2026-06-26 11:05:15
The White House has asked OpenAI to limit the release of its upcoming GPT-5.6 artificial intelligence model to a small group of government-approved partners, according to reports.
The request comes amid growing concern in Washington over the capabilities of increasingly powerful AI systems and the absence of a formal regulatory framework governing their release.
According to CNN, the administration considers GPT-5.6 to be comparable in capability to Anthropic’s latest Mythos and Fable models, which were recently withdrawn after the US government imposed export restrictions over cybersecurity concerns.
OpenAI has reportedly agreed to the temporary arrangement as a way to eventually launch the model publicly while discussions continue over how advanced AI should be regulated.
The Information, which first reported the White House request, said OpenAI chief executive Sam Altman informed staff in an internal memo that government officials were approving access to the model “customer by customer”.
According to the publication, Altman wrote: “We’ve made clear to the U.S. government that this is not our preferred long-term model, and will work with them and others in industry to achieve a more sustainable approach for future releases.”
OpenAI declined to comment on the reports.
A White House official told CNN the administration continues “to collaborate with frontier AI labs to develop shared approaches for addressing the challenges of scaling this technology”.
The move follows President Donald Trump’s executive order earlier this month calling on developers of advanced AI systems to voluntarily submit their models for government review 30 days before release.
However, the process has yet to be formally established, leaving uncertainty over which federal agencies are responsible for overseeing frontier AI models.
That lack of clarity has prompted concern among technology experts, particularly after Anthropic was ordered by the Commerce Department to suspend access to its most advanced AI systems.
Brad Carson, head of Public First, a bipartisan pro-AI safety political action committee, said recent events highlighted the need for a transparent regulatory framework.
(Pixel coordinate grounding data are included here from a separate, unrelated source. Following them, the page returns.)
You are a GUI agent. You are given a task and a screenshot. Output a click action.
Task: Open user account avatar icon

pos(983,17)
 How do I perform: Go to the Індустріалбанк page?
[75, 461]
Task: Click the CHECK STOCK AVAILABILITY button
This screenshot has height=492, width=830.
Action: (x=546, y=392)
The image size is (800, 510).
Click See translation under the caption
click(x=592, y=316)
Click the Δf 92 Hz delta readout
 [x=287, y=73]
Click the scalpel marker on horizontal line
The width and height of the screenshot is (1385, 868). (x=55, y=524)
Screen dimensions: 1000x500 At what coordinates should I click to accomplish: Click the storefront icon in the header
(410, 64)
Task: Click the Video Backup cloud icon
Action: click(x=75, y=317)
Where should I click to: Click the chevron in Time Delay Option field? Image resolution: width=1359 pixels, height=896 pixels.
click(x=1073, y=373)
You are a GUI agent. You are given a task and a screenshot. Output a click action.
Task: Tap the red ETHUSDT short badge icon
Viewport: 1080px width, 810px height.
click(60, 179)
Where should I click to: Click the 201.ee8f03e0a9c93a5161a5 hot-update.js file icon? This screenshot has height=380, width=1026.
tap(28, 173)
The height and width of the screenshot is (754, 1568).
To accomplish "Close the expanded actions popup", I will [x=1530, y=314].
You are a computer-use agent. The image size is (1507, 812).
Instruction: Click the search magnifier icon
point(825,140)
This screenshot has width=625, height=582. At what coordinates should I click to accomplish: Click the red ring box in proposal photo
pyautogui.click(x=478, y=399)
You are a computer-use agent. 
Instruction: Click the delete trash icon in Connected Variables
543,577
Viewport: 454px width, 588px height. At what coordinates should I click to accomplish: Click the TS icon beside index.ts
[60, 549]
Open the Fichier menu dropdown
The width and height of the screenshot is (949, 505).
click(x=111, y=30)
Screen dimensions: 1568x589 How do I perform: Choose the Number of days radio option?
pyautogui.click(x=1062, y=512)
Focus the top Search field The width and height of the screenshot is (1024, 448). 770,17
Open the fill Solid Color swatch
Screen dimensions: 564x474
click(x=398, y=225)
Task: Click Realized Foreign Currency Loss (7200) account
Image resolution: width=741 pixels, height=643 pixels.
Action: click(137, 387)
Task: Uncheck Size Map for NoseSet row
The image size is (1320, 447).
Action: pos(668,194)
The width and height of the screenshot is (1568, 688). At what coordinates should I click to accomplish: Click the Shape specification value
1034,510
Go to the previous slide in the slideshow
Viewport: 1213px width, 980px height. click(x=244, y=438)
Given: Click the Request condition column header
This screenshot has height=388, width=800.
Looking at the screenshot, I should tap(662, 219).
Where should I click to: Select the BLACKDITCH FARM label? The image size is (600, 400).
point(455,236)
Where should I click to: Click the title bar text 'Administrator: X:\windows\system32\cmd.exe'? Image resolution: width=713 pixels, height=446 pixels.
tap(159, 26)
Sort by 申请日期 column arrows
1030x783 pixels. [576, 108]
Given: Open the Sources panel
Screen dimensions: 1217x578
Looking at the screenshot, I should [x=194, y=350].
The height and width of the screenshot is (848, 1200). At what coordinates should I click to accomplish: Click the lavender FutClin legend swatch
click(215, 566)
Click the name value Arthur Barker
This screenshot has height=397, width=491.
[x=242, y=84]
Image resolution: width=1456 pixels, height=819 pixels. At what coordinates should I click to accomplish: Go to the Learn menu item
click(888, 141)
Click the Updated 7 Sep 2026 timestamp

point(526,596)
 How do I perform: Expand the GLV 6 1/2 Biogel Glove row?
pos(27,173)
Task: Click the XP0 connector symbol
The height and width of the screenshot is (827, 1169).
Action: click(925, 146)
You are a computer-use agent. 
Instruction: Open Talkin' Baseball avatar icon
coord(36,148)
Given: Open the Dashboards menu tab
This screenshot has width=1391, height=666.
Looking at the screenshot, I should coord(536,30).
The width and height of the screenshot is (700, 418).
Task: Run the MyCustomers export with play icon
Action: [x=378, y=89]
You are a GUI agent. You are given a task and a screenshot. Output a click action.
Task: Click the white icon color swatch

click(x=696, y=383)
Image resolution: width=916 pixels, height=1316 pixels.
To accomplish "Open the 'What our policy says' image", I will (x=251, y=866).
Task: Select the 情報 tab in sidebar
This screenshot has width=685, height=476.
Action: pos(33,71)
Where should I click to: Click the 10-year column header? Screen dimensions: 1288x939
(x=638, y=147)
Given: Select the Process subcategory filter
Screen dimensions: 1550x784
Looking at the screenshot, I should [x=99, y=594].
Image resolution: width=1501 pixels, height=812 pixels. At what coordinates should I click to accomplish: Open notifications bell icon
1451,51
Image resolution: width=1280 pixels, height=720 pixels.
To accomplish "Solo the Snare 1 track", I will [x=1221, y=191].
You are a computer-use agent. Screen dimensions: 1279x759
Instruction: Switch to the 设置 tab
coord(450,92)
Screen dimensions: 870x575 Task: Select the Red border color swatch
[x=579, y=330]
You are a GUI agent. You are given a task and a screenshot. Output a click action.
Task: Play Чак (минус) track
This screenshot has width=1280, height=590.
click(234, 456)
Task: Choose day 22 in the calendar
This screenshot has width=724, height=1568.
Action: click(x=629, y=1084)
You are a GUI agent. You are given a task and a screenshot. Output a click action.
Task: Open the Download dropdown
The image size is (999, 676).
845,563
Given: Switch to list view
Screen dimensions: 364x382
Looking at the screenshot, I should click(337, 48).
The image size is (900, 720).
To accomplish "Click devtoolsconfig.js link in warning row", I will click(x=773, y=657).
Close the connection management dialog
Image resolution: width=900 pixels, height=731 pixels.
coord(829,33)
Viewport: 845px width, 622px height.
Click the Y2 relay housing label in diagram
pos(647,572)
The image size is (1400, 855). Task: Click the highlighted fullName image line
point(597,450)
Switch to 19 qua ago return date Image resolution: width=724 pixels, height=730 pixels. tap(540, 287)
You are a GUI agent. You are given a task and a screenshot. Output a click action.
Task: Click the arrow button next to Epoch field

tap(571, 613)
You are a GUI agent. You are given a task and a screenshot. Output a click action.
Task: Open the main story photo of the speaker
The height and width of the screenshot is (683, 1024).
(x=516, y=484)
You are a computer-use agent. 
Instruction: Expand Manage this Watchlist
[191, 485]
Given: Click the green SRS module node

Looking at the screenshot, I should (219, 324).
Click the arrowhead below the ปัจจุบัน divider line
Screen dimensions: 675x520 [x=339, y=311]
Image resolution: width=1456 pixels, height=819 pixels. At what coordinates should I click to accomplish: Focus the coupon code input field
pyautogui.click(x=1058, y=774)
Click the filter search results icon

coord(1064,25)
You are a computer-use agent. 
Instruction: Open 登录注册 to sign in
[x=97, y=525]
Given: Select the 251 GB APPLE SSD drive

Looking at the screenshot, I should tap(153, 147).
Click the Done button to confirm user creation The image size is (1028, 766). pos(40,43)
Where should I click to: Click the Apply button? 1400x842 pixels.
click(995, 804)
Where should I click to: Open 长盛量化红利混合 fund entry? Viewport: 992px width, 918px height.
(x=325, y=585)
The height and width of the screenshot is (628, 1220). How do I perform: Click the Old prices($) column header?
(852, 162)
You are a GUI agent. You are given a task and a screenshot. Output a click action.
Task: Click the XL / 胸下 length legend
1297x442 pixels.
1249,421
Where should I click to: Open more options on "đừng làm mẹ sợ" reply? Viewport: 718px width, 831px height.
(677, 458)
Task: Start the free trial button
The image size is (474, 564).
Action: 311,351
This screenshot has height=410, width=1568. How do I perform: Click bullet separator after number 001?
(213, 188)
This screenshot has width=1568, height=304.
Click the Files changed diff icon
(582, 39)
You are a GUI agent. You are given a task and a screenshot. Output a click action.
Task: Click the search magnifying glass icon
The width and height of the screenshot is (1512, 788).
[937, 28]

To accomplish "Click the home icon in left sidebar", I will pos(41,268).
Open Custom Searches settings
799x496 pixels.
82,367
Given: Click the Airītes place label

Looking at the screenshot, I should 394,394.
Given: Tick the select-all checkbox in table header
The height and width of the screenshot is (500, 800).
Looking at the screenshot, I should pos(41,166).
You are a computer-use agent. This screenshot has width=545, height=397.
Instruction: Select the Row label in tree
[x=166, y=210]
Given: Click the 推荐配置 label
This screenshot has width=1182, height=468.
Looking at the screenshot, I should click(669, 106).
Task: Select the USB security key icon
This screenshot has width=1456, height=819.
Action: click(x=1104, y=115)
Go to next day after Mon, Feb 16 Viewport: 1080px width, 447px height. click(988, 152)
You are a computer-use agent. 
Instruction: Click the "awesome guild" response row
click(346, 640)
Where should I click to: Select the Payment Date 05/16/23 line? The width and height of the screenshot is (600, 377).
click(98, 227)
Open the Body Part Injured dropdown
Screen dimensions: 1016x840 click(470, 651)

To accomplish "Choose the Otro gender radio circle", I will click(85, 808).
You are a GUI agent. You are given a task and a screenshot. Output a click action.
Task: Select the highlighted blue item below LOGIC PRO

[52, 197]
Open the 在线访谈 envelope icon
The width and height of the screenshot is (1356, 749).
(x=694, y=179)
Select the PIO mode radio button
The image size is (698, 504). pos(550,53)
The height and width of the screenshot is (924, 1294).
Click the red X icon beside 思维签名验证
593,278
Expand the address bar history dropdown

He told CNN last week: “The Fable episode shows the need for clear regulations. Right now, you have an ad hoc, personalized, opaque, possibly lawless approach.
“It is certainly appropriate for the government to recall dangerous products, including AI models, but it has to be done in a way consistent with transparency and basic fairness.”
The latest developments underscore growing tensions between rapidly advancing AI technology and governments attempting to establish safeguards without slowing innovation.